2.95 .0015889 0.99682

3.00 .0013499 0.99730

 

From 2.35 0.009387 0.98123, z=2.35

n = 56

e = 36

p = 36/56 ≈ 0.64286

sdp = sqrt(p*(1-p)/n) = sqrt((36/56)*(20/56)/56) ≈ 0.064030

lowCI = p − z*sdp = 0.64286 − 2.35*0.064030 ≈ 0.49239

highCI = p + z*sdp = 0.64286 + 2.35*0.064030 ≈ 0.79333

Report the interval as [.492, .793 ].

 

Interpretation

Our population is the population of year 2005 US resident live born infants and our population mean is the mean gestational age (weeks). Our event is that the live born infant was born with between 37 and 40 weeks of gestation.

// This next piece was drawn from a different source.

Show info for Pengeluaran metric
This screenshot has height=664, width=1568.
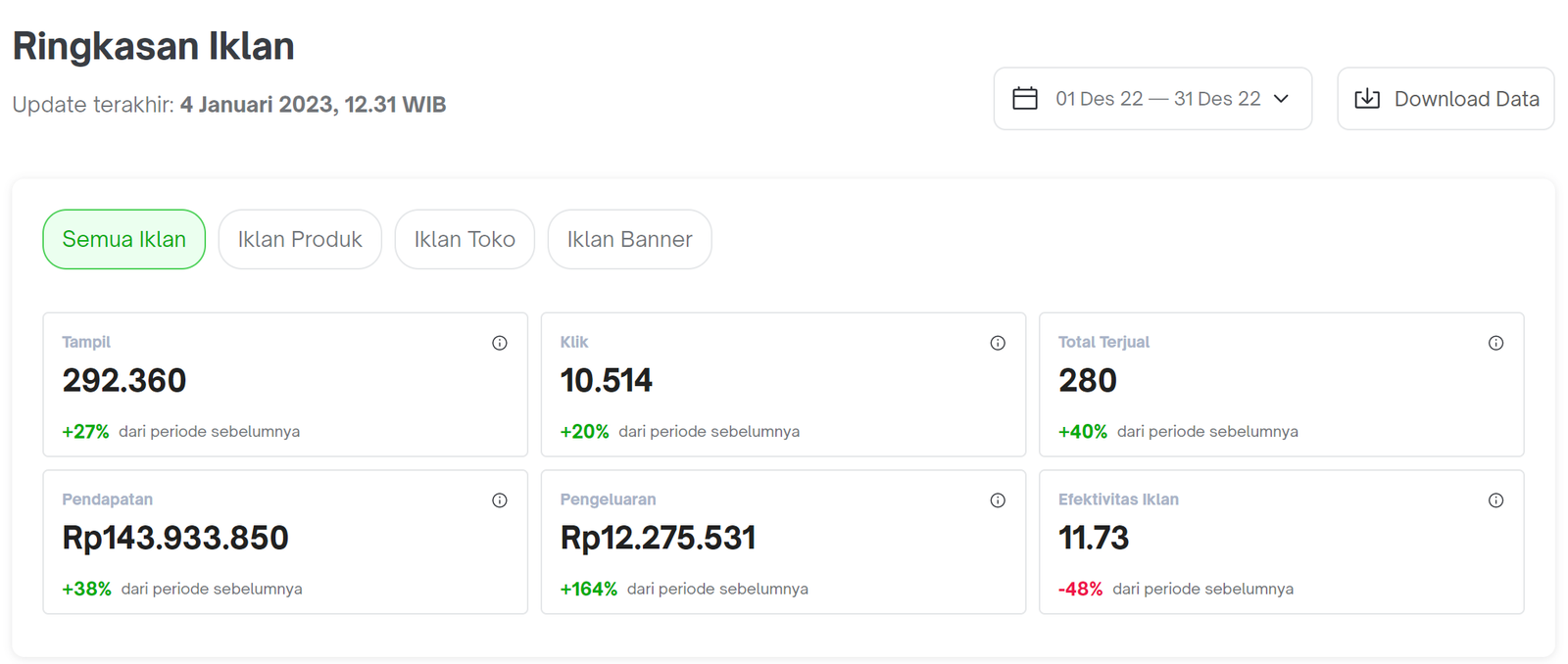998,500

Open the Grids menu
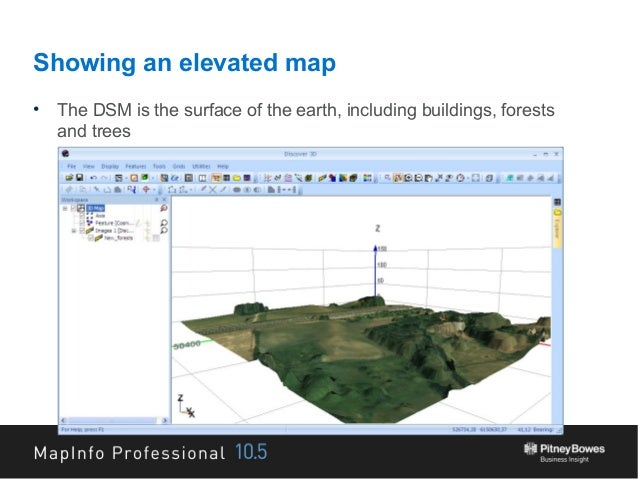pos(179,165)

Our Family of Samples (FoS) consists of every possible random sample of 56 year 2005 US resident live born infants. From each individual sampled live born infant, gestational age in weeks is obtained.

From each member sample of the FoS, we compute the sample proportion p of infants in the sample with between 37 and 40 weeks of gestation at birth and sdp, where sdp=sqrt(p*(1-p)/56), and then compute the interval

[p – 2.35*sdp, p + 2.35*sdp].

Computing this interval for each member sample of the FoS, we obtain a Family of Intervals (FoI), approximately 98% of which cover the true population proportion of year 2005 US resident live born infants with between 37 and 40 weeks of gestation.

If our interval, [.492, .793] is among the approximate 98% super-majority of intervals that cover the population mean, then between 49.2% and 79.3% of year 2005 US resident live born infants have gestation ages between 37 and 40 weeks.